Tuesday, May 22, 2012

Okay, yes, this is basically self-amusement

Huh. There were a couple of things I was planning on maybe blogging about tonight, but one of them sort of relies on a weblink that doesn't actually exist. I respect the right of publications not to put all their articles online, and there may be solid reasons for them to make that choice. But in 2012 you sort of take it for granted everything will be within e-reach.

Anyways, Brian Eno has fascinated me for a long time. Partly as an artist in his own right, but also as someone who thinks and talks about creative processes. Not that these two things are completely separate.

When I heard about his Oblique Strategies cards, I thought it was an interesting idea. That idea being that randomly generated suggestions could help kickstart your thinking in unexpected ways. It's a more shambolic version of concepts under the umbrella of Oulipo and other groups. And yes, as I said, interesting. But not, I would venture to say, worth the arm, leg, and nut that it most certainly would cost to get hold of a deck, or at least not for most of us.

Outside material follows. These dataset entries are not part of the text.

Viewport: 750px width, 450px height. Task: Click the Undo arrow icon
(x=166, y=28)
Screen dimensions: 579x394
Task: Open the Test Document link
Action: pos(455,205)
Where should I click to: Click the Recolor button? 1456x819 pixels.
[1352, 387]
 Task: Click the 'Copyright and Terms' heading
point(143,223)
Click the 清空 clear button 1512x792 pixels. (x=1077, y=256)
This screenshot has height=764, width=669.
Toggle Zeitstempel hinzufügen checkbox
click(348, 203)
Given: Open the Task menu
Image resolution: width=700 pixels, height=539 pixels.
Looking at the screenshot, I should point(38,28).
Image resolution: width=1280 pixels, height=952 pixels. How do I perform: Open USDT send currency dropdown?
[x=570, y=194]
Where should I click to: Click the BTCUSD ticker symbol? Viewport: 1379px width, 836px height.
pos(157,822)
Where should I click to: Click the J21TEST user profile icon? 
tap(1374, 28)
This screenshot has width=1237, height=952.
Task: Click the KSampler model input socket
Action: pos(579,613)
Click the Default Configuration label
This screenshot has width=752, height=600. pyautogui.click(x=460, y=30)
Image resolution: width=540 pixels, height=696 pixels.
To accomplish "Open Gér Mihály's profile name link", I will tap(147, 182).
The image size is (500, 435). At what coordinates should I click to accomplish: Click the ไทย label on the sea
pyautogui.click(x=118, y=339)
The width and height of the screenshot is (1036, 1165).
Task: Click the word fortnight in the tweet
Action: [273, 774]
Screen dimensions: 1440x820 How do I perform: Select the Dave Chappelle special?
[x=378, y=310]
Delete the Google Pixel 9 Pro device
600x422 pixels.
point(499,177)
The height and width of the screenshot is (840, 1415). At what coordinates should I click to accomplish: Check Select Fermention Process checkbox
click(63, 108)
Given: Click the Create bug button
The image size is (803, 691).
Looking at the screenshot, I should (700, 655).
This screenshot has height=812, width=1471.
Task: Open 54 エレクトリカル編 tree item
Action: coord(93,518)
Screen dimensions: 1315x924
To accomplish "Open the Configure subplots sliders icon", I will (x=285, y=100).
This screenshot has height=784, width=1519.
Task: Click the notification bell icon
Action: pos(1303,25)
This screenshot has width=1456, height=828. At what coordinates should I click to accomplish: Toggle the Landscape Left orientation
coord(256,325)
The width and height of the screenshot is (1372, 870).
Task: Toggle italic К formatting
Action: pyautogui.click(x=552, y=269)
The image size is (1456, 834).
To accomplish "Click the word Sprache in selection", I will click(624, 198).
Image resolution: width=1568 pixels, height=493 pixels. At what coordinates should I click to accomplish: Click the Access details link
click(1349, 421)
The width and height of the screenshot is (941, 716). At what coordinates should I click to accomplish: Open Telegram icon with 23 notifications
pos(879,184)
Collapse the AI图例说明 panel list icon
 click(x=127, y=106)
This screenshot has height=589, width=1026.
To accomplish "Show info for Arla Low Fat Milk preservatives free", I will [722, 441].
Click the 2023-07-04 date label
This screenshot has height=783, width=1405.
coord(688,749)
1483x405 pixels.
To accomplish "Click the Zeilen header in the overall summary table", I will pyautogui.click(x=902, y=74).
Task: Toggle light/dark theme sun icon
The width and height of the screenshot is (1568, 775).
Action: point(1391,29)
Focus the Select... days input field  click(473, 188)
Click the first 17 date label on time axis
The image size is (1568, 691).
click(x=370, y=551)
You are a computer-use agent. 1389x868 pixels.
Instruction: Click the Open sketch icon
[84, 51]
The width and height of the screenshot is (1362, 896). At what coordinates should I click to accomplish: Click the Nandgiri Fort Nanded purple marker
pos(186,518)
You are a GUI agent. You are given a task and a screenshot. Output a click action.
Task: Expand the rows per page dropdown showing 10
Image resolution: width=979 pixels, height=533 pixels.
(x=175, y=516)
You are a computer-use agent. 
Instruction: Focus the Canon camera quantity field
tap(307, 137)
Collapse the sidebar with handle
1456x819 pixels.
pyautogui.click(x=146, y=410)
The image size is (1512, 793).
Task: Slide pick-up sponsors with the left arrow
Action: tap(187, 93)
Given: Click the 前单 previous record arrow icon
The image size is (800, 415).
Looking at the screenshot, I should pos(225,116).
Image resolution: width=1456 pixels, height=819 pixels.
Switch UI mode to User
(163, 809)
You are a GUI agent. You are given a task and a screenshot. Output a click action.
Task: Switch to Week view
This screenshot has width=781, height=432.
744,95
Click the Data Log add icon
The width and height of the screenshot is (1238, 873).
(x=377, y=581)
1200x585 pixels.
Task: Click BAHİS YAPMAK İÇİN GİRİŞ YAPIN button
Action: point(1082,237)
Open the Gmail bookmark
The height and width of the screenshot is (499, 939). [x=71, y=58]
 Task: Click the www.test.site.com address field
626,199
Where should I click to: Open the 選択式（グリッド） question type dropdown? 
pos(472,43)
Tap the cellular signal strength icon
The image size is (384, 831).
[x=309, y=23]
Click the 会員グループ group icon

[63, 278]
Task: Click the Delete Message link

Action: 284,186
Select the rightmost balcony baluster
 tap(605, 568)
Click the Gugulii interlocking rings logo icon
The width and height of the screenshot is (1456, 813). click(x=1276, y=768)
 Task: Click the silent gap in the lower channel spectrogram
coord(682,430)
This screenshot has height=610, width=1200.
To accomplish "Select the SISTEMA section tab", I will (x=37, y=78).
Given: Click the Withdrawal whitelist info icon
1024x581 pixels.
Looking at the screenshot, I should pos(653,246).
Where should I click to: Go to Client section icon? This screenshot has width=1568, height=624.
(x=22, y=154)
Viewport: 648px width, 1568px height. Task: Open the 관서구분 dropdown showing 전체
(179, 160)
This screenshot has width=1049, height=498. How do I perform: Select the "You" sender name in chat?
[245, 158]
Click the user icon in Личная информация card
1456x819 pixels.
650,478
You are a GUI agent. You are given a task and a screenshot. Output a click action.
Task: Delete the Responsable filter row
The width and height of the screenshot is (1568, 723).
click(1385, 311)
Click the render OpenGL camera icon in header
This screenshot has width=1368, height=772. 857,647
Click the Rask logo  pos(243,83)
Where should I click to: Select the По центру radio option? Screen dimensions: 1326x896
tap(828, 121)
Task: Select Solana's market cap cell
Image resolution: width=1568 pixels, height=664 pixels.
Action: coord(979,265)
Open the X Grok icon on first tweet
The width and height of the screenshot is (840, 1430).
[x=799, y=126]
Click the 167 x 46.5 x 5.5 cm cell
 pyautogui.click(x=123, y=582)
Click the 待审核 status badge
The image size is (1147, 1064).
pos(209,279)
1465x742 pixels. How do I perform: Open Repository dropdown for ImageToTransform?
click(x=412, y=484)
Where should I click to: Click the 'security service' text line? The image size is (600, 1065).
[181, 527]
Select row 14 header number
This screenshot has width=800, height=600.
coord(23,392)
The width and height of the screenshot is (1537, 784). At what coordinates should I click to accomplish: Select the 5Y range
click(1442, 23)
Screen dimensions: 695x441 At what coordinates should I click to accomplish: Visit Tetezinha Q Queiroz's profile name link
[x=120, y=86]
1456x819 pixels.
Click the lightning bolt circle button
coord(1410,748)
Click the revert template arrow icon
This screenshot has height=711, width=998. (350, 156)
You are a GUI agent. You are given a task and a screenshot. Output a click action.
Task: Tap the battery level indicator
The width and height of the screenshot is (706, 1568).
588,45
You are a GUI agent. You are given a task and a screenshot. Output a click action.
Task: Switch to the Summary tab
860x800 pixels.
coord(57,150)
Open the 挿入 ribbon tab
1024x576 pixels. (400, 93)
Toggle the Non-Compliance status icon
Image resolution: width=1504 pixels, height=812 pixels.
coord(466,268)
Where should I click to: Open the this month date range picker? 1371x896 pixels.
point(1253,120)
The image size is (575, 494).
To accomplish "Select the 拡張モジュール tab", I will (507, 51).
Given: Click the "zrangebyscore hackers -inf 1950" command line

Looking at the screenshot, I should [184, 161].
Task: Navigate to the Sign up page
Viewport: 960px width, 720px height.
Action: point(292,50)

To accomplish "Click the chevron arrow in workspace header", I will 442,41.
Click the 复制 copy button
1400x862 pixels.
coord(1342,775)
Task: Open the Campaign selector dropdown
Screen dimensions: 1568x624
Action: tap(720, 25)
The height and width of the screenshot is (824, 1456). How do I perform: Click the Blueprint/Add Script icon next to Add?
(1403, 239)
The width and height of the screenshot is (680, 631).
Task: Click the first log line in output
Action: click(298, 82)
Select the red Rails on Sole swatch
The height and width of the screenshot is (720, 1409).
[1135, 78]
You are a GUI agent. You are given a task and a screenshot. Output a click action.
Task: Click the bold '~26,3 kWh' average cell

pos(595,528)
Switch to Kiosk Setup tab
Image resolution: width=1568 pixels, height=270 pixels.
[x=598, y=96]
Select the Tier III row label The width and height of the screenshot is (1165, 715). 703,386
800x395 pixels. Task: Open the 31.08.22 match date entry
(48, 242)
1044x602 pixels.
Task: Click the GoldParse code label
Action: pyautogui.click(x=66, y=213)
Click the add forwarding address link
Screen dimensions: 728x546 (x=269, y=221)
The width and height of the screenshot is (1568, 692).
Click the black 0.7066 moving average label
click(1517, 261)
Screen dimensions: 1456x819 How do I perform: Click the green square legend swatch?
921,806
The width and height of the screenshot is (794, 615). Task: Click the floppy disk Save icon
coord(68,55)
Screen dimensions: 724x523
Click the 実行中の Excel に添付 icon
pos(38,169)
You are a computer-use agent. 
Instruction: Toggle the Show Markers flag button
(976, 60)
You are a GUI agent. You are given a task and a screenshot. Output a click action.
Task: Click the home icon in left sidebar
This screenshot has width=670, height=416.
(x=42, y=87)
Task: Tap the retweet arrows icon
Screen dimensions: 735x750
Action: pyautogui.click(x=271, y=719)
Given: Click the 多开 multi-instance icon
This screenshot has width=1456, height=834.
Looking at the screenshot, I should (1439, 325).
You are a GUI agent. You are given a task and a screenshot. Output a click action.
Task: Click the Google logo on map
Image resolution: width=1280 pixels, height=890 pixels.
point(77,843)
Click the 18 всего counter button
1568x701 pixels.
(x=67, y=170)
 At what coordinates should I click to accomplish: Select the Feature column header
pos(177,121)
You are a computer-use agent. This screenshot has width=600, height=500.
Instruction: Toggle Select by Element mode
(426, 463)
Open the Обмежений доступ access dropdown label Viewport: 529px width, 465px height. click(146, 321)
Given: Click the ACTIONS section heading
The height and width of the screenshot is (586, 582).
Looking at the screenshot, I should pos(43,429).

So it's kind of good news that there's a website that's archived the contents of the deck. The prompts come one at a time, not all at once. I've been re-typing them into Word with a somewhat nicer font. Some of them do put fun thoughts in your head.


susan said...

The Financial Times recognizes my IPO and only lets me read four articles a month but at least they're up front about their policy. It's irritating when a writer posts a link to something they infer everyone has read and it turns out you have to pay.

The Oblique Strategy cards almost look like Zen pronouncements, don't they? I can see them being interesting prompts for a writer.

Ben said...

Yeah, the surprise paywall thing can be pretty annoying. Maybe the linker forgets not everybody has a subscription?

A good prompt for me is something that gets me doing what I want to do, rather than what I'm tempted to do. Or that gets me doing something, anyway. These art stimulating, I have to say. And I see the Zen resemblance.